Rewrite the entries below, replacing "How do I perform" with "How can I carry out" everywhere and leaving all else unchanged. Don't include the pictures in your answer.

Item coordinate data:

..............................

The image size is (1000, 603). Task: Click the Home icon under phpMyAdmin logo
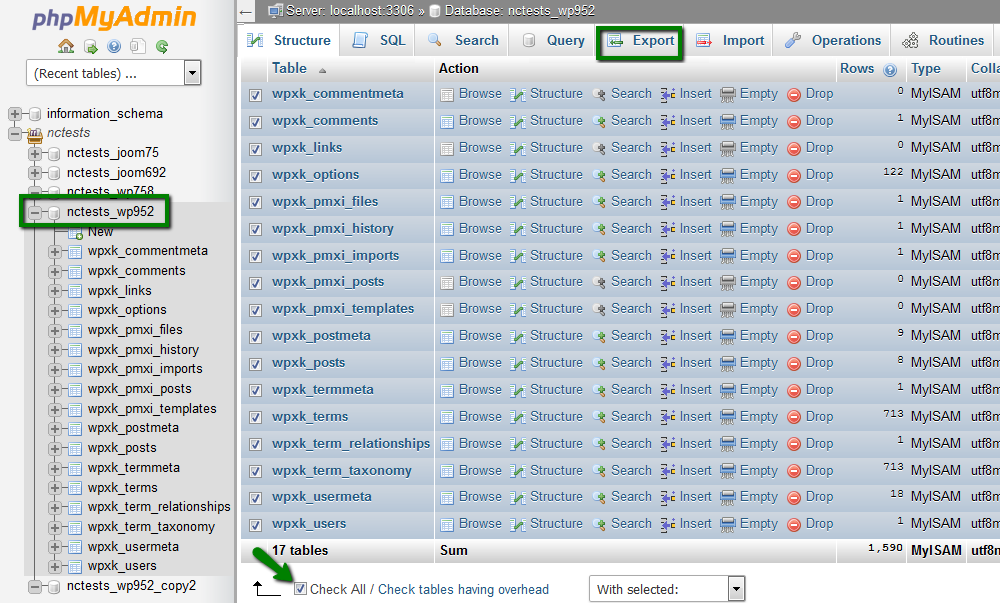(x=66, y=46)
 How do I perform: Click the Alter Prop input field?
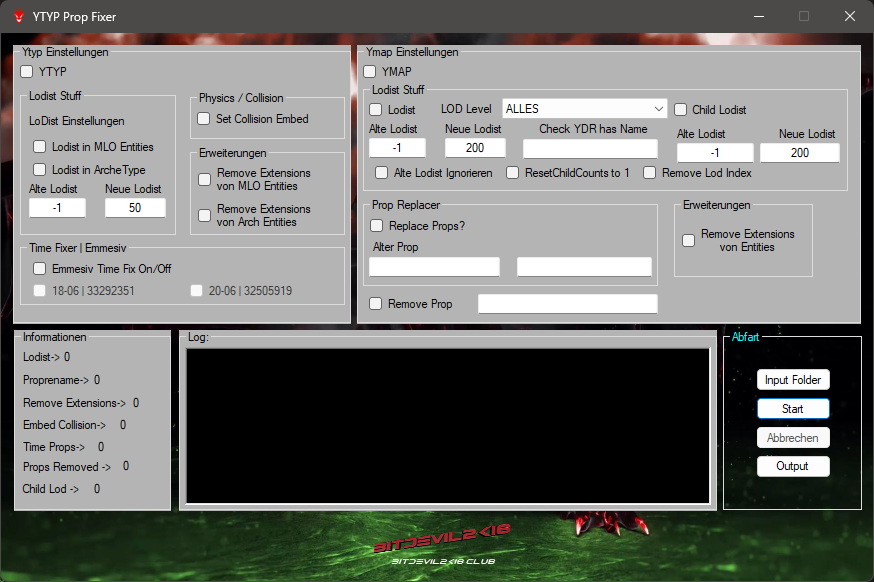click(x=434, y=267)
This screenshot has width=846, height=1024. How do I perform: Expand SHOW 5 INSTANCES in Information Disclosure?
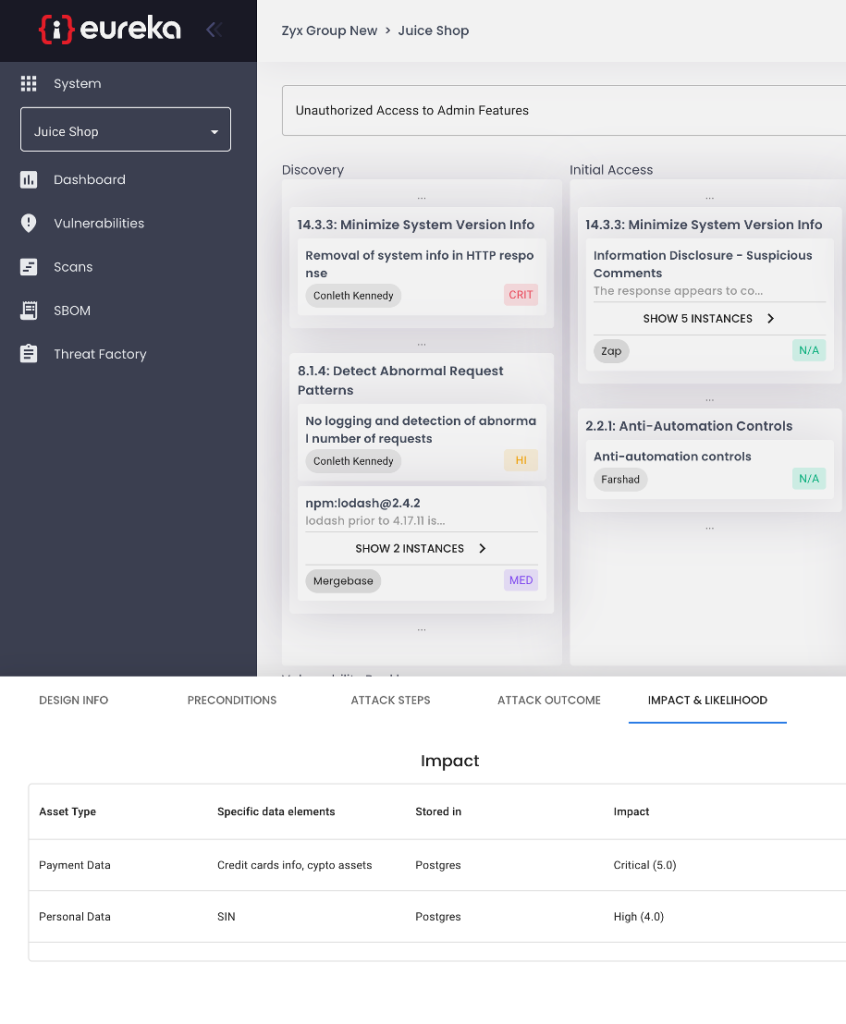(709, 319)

..............................

__Full output__
The image size is (1000, 603). Task: Click the Home icon under phpMyAdmin logo
(x=66, y=46)
 How can I carry out: Click the Alter Prop input field?
click(x=434, y=267)
This screenshot has width=846, height=1024. How can I carry out: Expand SHOW 5 INSTANCES in Information Disclosure?
(709, 319)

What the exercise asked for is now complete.